Les trois premiers articles prévoient ainsi que les contractants s’abstiennent de recourir aux armes les uns contre les autres et s’engagent à déjouer toute conspiration contre l’un d’entre eux. Par ailleurs, une entraide est prévue pour réprimer les délits commis sur le territoire de n’importe quel pays membre.
Le projet n’a pas seulement pour vocation de sauvegarder la paix et empêcher la guerre entre États membres de l’alliance. Il doit également prévenir les affrontements entre États non-membres. Podiebrad comprend que la guerre aux frontières de la future alliance peut rapidement mener à l’entraînement de celle-ci dans le conflit et l’obliger à rompre avec la paix. Ainsi, le projet prévoit une médiation entre les États belligérants. Si la guerre éclate, malgré les efforts de l’alliance, celle-ci doit alors soutenir le parti ayant accepté la médiation pacifique.
Une réception avortée
Georges de Podiebrad met en place une délégation diplomatique pour tenter d’ancrer dans la réalité son projet théorique. Des ambassadeurs tchèques se rendent dans la République de Venise ainsi que dans les royaumes de Pologne, de Hongrie et de France pour s’entretenir de la possibilité d’une telle réalisation.
L’accueil mitigé que reçoivent les ambassadeurs en France met un terme aux espoirs du roi bohémien. Les négociations avec Louis XI aboutissent à un renouvellement de l’alliance franco-tchèque sans que ne soit fait mention du projet présenté.

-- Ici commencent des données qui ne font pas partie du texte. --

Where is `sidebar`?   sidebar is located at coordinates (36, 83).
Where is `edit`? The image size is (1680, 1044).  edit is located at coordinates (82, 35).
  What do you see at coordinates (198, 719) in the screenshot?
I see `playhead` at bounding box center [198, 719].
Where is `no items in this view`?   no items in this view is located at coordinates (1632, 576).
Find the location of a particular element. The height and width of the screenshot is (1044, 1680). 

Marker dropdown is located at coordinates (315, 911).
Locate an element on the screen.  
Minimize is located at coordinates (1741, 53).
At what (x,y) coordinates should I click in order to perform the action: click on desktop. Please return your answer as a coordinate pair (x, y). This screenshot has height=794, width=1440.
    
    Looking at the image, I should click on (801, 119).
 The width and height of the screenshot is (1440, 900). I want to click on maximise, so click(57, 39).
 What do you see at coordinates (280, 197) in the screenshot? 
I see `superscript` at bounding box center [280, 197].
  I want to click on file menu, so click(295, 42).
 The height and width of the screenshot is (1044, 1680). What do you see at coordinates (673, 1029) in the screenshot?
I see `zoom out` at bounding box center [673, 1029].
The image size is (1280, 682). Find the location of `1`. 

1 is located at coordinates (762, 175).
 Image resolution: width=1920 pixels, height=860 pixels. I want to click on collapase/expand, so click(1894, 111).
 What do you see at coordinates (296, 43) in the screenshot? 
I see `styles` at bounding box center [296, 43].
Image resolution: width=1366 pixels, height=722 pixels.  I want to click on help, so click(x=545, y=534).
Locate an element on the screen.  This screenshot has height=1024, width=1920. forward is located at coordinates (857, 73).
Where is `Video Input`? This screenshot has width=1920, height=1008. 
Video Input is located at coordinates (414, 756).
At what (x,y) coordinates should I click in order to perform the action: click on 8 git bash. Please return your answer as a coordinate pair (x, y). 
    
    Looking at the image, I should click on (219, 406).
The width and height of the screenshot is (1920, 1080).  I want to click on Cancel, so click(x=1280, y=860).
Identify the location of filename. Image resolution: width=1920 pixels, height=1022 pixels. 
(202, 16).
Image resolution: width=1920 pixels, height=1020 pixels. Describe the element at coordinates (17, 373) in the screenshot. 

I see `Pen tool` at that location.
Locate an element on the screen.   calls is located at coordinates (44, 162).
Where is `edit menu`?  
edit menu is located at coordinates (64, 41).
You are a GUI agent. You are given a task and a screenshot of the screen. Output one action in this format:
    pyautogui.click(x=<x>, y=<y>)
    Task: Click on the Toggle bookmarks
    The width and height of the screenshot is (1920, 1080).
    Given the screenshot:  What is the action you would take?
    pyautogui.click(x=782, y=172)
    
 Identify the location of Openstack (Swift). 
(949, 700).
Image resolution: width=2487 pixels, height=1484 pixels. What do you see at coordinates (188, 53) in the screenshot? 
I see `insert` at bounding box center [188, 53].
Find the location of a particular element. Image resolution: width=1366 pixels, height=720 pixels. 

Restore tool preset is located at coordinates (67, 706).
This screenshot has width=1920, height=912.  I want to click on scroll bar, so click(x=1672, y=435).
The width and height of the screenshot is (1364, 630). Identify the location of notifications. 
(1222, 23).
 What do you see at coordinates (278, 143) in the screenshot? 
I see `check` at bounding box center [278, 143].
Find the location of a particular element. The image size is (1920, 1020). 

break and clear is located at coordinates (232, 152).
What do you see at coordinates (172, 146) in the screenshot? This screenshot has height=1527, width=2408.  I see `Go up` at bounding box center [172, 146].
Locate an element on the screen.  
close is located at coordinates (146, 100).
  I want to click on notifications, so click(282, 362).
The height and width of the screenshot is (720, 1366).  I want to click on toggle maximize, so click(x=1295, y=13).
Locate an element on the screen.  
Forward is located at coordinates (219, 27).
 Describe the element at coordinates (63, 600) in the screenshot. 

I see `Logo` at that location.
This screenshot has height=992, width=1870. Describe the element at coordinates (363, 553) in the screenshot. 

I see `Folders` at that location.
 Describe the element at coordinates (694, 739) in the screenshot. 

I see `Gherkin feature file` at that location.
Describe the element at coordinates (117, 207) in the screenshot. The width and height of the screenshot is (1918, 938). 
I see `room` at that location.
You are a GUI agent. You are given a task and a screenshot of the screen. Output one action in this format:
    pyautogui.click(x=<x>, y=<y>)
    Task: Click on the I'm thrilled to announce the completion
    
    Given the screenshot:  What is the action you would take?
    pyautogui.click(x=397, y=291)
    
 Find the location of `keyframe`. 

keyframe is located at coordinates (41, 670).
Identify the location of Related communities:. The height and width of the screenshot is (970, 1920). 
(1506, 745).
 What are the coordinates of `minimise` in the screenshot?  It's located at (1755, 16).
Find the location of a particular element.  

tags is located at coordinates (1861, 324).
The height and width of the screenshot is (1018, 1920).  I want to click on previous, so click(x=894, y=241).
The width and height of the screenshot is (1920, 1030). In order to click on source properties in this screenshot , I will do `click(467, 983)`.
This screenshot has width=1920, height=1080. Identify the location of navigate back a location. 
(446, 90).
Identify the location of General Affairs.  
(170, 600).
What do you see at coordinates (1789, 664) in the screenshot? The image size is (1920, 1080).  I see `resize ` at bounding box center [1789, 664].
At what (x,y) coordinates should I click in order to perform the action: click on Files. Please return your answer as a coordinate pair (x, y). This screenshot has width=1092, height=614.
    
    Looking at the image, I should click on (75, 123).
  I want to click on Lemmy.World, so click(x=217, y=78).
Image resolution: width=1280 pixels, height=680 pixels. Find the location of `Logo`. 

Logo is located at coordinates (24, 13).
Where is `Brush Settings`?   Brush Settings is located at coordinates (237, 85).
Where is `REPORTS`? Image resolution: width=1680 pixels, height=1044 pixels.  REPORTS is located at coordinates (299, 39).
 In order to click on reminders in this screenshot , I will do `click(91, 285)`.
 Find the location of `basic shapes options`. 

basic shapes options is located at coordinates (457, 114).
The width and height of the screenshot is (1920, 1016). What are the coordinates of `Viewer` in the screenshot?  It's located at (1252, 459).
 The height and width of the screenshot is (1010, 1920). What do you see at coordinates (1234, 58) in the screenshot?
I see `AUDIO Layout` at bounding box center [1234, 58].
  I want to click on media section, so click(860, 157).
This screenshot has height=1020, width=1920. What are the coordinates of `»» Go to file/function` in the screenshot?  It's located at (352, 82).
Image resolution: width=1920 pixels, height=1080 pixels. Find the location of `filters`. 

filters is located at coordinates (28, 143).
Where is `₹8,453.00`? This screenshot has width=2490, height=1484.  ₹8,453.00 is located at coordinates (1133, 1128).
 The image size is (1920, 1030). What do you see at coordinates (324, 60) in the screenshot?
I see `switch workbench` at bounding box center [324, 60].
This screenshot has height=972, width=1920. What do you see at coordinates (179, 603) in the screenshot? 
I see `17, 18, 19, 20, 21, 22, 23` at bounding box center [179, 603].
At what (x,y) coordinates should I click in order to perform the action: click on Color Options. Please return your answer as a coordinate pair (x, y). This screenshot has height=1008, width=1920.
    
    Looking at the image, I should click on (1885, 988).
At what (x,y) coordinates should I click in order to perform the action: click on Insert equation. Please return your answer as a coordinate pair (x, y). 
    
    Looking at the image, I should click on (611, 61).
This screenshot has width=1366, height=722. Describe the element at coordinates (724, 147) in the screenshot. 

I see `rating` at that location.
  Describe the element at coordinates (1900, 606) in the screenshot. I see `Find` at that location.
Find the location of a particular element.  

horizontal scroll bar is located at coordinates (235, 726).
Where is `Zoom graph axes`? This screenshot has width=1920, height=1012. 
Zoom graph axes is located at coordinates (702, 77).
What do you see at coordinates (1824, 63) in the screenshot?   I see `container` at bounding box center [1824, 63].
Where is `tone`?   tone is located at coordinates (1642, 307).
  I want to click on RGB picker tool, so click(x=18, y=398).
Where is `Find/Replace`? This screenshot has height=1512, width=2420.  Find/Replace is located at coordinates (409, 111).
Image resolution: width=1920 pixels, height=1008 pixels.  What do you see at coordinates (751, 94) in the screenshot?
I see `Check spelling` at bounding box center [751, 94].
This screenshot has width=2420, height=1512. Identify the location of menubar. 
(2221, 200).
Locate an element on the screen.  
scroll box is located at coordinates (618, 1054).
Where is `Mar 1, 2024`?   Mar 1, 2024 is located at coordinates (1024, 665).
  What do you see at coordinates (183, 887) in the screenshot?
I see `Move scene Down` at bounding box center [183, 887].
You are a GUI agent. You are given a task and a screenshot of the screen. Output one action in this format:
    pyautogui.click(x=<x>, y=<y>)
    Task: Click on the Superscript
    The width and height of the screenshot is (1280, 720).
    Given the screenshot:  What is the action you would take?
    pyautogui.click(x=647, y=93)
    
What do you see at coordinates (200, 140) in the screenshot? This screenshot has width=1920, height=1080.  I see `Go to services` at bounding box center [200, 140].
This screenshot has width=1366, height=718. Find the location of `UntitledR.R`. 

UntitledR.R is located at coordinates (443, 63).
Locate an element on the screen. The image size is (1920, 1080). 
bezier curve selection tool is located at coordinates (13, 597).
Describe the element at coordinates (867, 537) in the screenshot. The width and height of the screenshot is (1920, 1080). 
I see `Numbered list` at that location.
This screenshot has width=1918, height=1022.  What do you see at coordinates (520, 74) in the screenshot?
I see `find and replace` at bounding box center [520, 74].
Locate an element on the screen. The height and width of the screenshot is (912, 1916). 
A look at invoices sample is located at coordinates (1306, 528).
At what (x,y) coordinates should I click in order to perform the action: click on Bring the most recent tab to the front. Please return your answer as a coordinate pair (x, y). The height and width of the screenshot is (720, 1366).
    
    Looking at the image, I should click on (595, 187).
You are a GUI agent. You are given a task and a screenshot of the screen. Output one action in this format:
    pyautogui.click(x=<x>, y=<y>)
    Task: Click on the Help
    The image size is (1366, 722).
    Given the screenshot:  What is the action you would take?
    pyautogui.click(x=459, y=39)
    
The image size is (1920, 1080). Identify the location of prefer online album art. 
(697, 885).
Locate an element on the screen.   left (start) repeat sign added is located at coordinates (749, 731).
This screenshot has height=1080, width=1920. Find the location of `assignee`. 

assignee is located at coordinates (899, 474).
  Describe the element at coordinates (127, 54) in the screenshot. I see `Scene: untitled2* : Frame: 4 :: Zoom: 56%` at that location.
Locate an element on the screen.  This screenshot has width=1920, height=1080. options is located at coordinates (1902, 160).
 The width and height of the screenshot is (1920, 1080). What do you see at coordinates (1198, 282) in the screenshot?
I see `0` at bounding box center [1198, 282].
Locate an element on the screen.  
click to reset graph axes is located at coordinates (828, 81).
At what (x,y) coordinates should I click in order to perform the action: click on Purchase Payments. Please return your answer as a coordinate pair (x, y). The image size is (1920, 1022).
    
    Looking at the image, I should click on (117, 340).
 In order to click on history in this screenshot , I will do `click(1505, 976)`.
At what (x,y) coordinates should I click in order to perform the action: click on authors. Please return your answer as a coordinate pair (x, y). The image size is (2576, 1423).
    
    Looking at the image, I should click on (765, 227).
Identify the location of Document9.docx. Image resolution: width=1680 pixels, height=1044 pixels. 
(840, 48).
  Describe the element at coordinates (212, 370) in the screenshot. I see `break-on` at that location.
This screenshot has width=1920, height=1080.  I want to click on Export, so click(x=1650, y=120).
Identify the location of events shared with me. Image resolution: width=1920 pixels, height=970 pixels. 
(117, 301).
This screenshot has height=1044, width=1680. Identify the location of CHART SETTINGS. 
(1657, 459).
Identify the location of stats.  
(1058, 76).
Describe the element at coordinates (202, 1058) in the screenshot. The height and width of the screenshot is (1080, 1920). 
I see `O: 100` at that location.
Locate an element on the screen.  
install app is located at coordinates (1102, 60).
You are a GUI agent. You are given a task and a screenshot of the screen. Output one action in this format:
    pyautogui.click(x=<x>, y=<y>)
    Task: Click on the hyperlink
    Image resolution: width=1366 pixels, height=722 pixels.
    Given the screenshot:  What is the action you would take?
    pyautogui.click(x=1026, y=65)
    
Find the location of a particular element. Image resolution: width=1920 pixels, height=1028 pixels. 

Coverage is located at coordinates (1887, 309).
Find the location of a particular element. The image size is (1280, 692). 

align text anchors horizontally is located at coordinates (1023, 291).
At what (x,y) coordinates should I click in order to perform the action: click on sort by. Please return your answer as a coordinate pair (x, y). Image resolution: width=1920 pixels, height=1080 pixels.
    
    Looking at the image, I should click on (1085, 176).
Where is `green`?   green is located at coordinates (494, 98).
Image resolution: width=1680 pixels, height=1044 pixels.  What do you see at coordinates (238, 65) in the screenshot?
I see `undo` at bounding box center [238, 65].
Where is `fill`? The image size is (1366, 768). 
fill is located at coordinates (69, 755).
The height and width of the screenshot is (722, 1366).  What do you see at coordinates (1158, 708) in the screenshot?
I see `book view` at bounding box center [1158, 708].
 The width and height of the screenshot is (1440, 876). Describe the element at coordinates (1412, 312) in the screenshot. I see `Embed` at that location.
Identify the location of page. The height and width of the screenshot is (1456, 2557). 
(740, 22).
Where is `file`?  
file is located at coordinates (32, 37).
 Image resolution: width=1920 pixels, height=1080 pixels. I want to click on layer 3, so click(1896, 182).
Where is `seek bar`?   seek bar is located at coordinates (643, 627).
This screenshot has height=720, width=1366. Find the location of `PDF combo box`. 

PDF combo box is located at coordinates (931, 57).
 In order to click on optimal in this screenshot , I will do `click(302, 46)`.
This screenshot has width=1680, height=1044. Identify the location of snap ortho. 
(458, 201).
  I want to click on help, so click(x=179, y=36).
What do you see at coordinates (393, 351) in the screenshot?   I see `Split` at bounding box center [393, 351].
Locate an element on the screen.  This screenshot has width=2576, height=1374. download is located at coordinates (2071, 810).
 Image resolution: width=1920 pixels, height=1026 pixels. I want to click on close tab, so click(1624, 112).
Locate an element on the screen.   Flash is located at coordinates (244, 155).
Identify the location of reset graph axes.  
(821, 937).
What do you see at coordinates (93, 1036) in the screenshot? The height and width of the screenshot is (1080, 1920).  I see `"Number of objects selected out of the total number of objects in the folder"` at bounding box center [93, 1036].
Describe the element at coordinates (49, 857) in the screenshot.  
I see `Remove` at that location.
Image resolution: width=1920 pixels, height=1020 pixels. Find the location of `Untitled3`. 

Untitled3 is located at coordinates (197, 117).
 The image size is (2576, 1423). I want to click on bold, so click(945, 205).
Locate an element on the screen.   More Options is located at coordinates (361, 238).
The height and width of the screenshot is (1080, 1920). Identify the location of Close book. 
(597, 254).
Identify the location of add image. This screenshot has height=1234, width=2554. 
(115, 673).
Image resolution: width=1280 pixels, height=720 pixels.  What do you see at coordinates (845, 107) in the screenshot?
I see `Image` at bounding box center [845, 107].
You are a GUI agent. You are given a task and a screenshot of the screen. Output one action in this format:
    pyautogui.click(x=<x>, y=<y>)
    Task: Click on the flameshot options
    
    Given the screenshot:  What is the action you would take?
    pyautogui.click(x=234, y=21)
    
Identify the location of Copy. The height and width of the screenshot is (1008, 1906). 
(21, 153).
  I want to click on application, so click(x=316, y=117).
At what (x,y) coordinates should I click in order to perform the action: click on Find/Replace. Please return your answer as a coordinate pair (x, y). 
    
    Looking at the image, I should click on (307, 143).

Bien qu’inappliqué, le projet de Podiebrad met en lumière la nouvelle réalité géopolitique au XVe siècle. En ne prévoyant aucune prérogative politique pour la papauté ou l’empereur du Saint Empire, acteurs en lutte pour la domination de la chrétienté depuis le XIe siècle, le projet s’inscrit dans un temps nouveau : celui de l’avènement d’États-nations souverains.